DATA FOR PROCESSING »
● ● ● ● ● ● ●

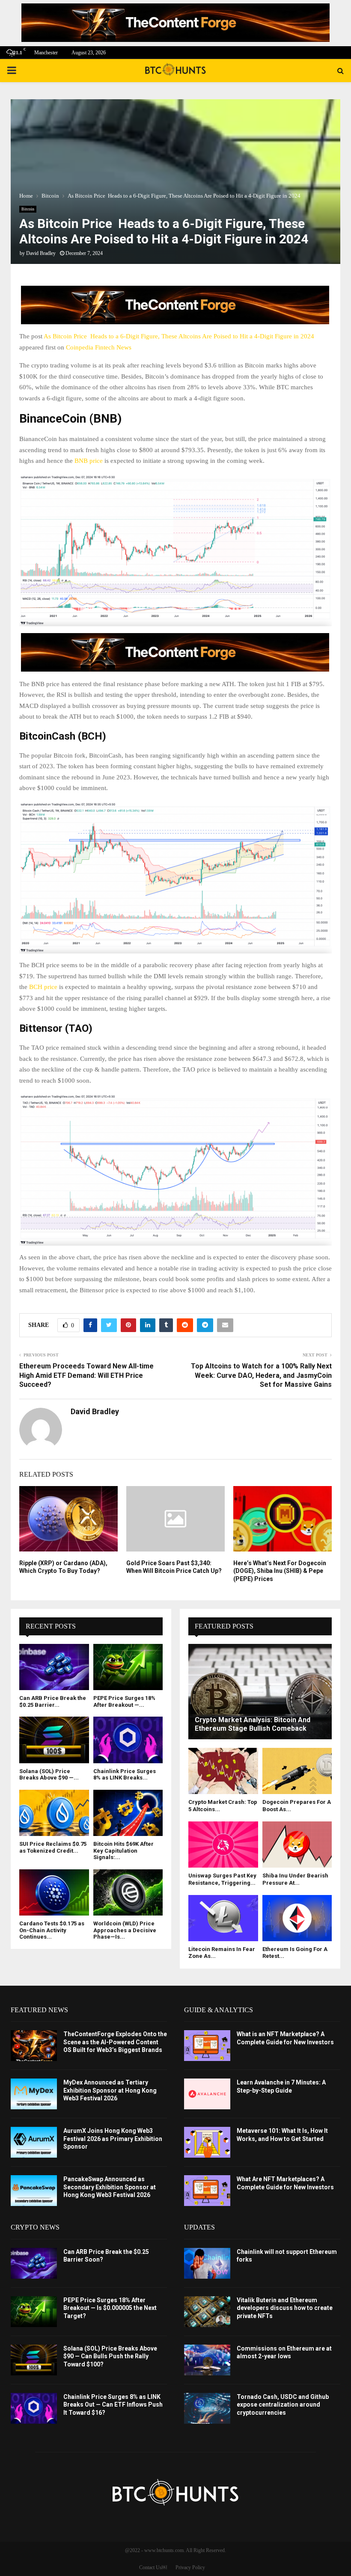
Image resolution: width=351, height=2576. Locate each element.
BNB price (88, 460)
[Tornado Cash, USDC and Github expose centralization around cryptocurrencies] (207, 2408)
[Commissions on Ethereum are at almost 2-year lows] (207, 2360)
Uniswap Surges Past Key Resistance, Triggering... (222, 1879)
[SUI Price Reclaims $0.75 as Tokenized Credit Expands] (54, 1813)
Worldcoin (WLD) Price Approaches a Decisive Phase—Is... (124, 1930)
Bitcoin (27, 209)
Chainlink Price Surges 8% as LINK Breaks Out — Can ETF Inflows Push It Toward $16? (113, 2404)
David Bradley (41, 253)
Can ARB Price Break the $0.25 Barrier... (52, 1701)
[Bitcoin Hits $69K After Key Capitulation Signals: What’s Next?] (128, 1813)
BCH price (43, 986)
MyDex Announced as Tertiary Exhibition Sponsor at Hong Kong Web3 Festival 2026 (110, 2090)
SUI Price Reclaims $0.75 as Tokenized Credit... (52, 1847)
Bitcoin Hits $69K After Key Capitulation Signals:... (123, 1850)
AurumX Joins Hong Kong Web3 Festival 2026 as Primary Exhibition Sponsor (112, 2138)
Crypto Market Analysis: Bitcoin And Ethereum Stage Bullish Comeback (252, 1724)
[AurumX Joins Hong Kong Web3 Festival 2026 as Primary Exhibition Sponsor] (34, 2142)
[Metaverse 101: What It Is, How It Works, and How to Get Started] (207, 2142)
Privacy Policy (190, 2567)
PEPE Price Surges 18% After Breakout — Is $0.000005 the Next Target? (110, 2308)
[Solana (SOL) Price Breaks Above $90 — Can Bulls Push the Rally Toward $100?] (54, 1740)
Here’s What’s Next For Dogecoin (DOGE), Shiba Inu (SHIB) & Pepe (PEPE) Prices (279, 1571)
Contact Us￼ (153, 2567)
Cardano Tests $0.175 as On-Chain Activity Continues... (51, 1930)
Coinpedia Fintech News (98, 347)
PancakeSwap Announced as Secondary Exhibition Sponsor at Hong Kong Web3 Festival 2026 (109, 2187)
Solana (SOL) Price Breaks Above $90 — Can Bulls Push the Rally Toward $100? (110, 2356)
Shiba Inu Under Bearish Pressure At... (295, 1879)
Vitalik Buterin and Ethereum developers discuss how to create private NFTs (285, 2308)
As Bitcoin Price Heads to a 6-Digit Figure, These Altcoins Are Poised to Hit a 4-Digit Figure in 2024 (179, 336)
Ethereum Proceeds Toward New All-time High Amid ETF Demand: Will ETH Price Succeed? (86, 1375)
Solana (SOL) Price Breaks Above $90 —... (49, 1774)
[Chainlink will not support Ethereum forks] (207, 2263)
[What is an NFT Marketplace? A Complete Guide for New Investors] (207, 2045)
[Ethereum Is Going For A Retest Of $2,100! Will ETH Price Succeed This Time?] (297, 1918)
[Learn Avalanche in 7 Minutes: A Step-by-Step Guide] (207, 2094)
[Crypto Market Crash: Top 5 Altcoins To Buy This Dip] (223, 1771)
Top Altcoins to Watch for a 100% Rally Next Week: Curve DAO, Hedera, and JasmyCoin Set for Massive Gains (261, 1375)
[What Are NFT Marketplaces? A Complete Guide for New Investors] (207, 2190)
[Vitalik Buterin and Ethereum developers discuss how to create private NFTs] (207, 2311)
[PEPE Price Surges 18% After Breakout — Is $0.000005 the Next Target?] (128, 1667)
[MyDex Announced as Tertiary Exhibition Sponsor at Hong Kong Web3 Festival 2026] (34, 2094)
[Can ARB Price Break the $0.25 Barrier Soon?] (54, 1667)
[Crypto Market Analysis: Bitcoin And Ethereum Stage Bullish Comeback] (260, 1691)
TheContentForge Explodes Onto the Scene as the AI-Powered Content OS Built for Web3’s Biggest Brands (115, 2042)
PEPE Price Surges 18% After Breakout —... (124, 1701)
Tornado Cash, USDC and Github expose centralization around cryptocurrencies (283, 2404)
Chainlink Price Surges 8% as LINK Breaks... (124, 1774)
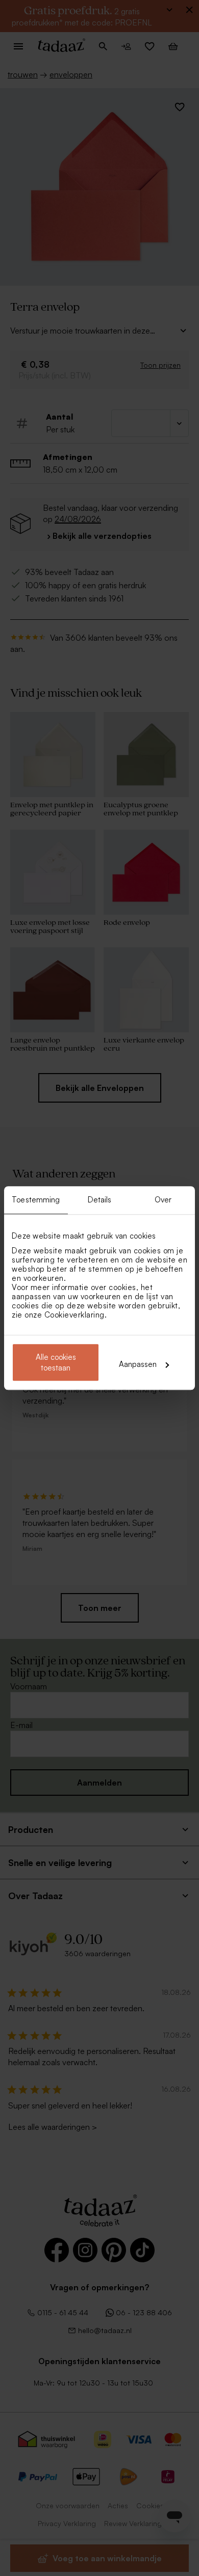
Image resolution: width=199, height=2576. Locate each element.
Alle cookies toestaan (56, 1362)
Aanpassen (138, 1364)
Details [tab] (100, 1199)
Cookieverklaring (74, 1315)
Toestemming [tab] (36, 1199)
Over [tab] (163, 1199)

● ● ● ● ● ● ●

REQUIRED ACTION »
With pictures left out, repeat exactly the lines from the line bearing "cryptocurrencies (283, 2404)" through the final line of the records above.

TASK RESPONSE »
Tornado Cash, USDC and Github expose centralization around cryptocurrencies (283, 2404)
Chainlink Price Surges 8% as LINK Breaks... (124, 1774)
Image resolution: width=199, height=2576. Locate each element.
Alle cookies toestaan (56, 1362)
Aanpassen (138, 1364)
Details [tab] (100, 1199)
Cookieverklaring (74, 1315)
Toestemming [tab] (36, 1199)
Over [tab] (163, 1199)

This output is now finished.